I can’t drive far because people are afraid that I will blank out and hurt myself or someone else. For the most part it is just me and my three dogs sitting around the house looking into each others eyes with one question in mind (What are we going to eat next?).
As I said earlier, I get up with my wife every morning, but I don’t always stay awake. Sometimes my brain just won’t shut down at night and she is waking me an hour after I finally fell asleep. When that is the case, I go back to sleep and often sleep more than I should. The dogs don’t complain; they just snuggle up.
Every waken moment I have to ask myself “What next?”. I often can’t tell the difference between a being awake and dreaming; I just don’t know where I am. That’s why it is important to me for both PTSD and the dissociative amnesia related to it to stay busy in one way or another. If not, I get extremely depressed and being home alone is the worst place to be.
Do I want to tie flies? I love doing that. I learned to make my own rods and I’m working on my 2nd one now. How about writing on my blog, do I want to do that? What should I write about? Maybe I will just see what people are writing on the blogs that I follow or look for new people to follow. I might look up PTSD support groups and find ways to help them to help others like me. I might even find another cause to support; like the Veterans for Standing Rock, where innocent people are taken advantage of. All I have to do is turn on the news and I will find something I can’t stand to watch.
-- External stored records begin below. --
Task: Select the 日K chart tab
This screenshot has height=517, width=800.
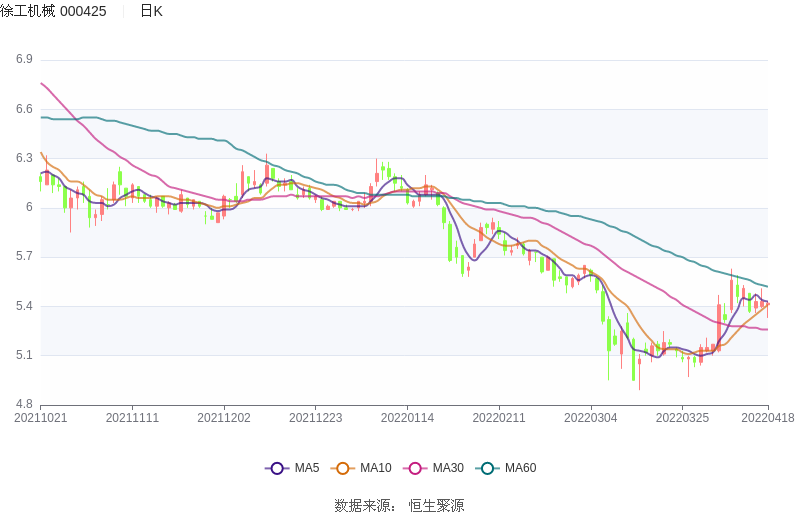Action: click(x=151, y=11)
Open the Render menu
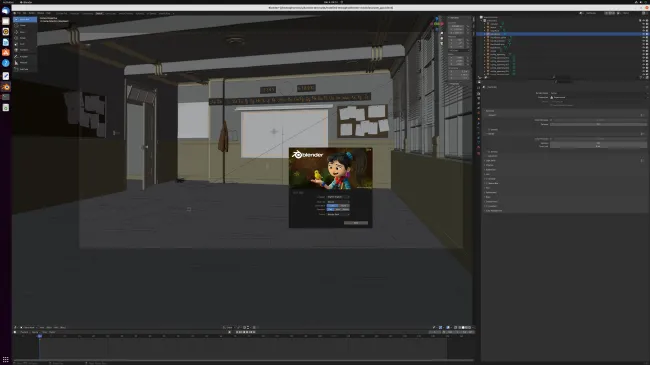Viewport: 650px width, 365px height. (x=32, y=13)
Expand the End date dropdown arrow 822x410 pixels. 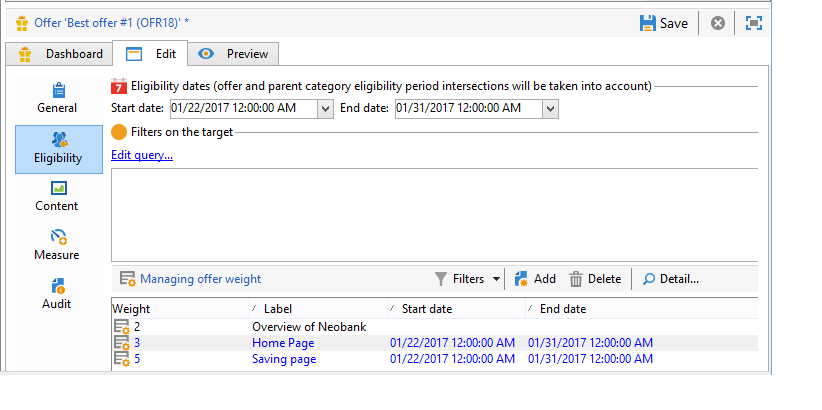tap(550, 109)
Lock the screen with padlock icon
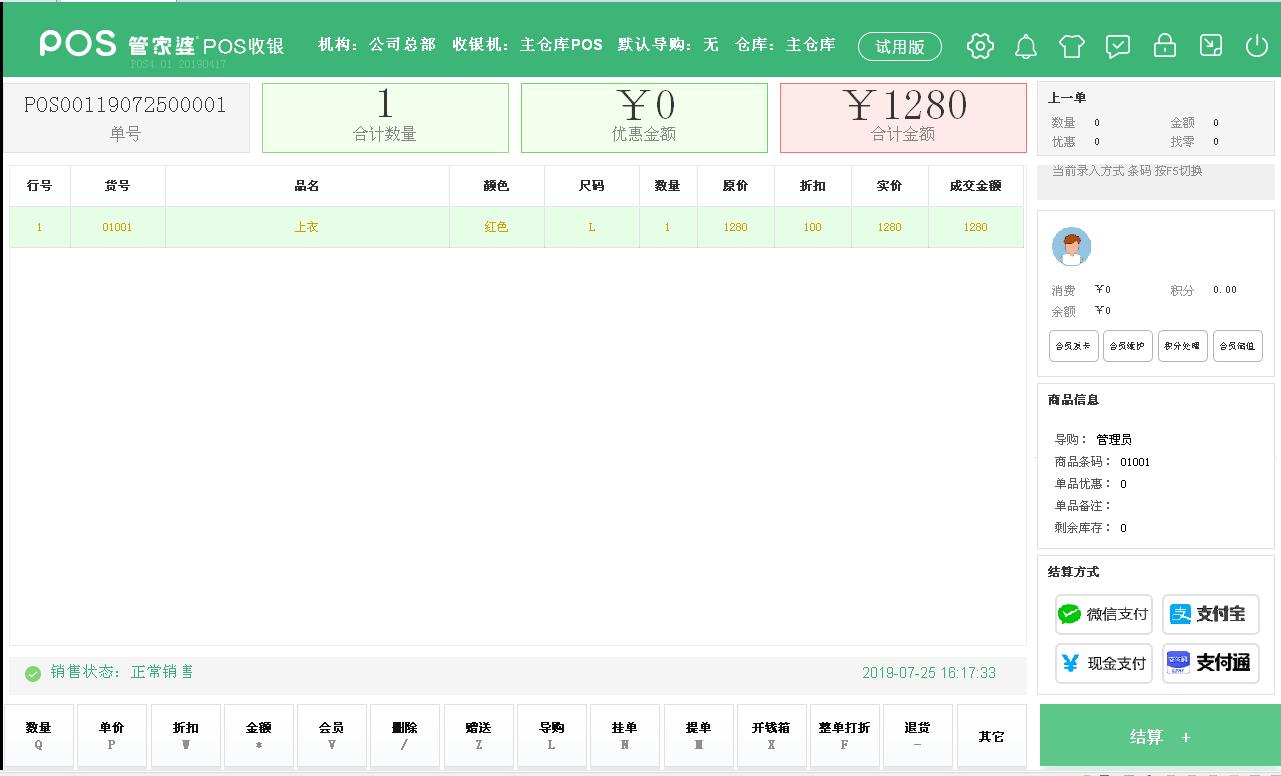Viewport: 1281px width, 776px height. click(1164, 46)
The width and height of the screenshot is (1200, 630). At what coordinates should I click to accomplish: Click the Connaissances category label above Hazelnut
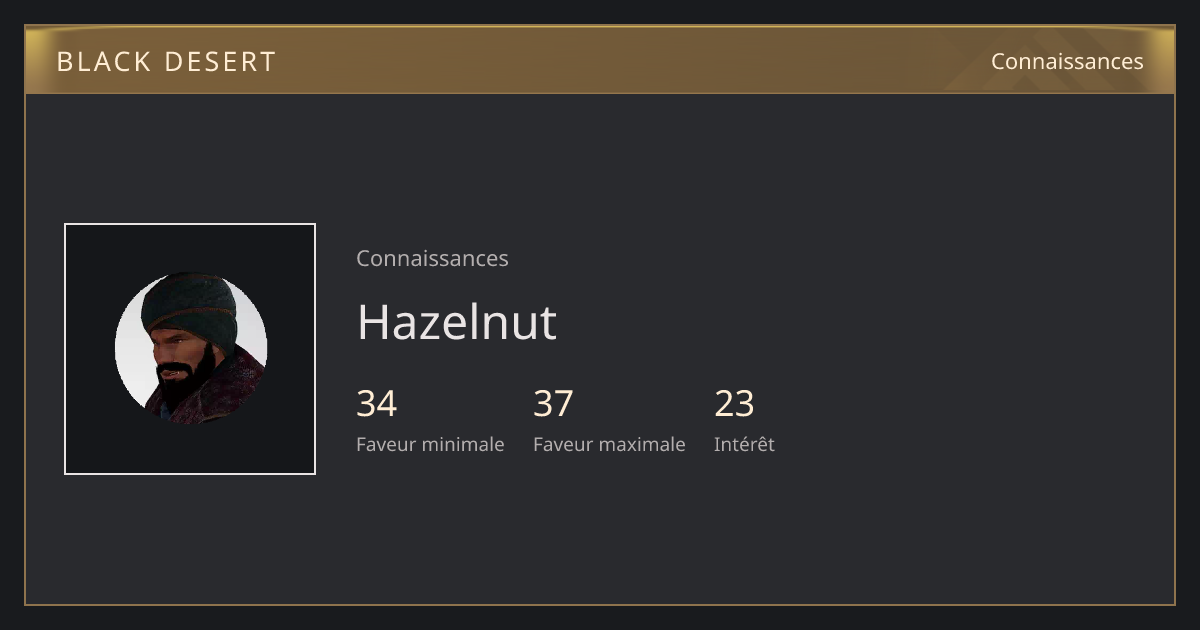432,258
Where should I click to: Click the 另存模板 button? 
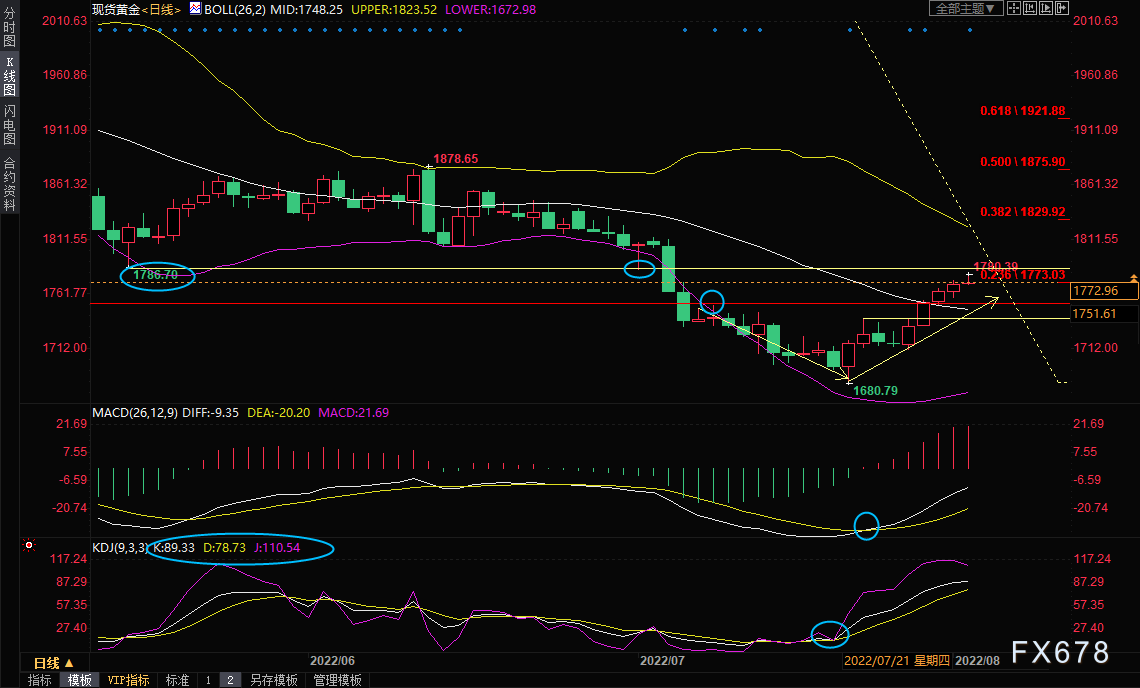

Someone gets shot, a bomb goes off, a child abused or hit by a car; what next?
The thing is, I never know what to do next. My wife says I should be happy. I get to stay home all day. She says that she would love the chance to do the same. But I don’t get to stay home, I have to; just like a person on house arrest. At least I do have things to do. But I just can’t make up my mind (no joking; I literally can’t).
My absent mindedness due to my illness is getting worse and it is really starting to hurt my marriage lately. My wife is a mental health nurse and it kills her to come home to a husband that is more like another client of hers. We are a week away from our 25th anniversary and we are seriously fighting to get there.
All I can ask myself is “What next?”.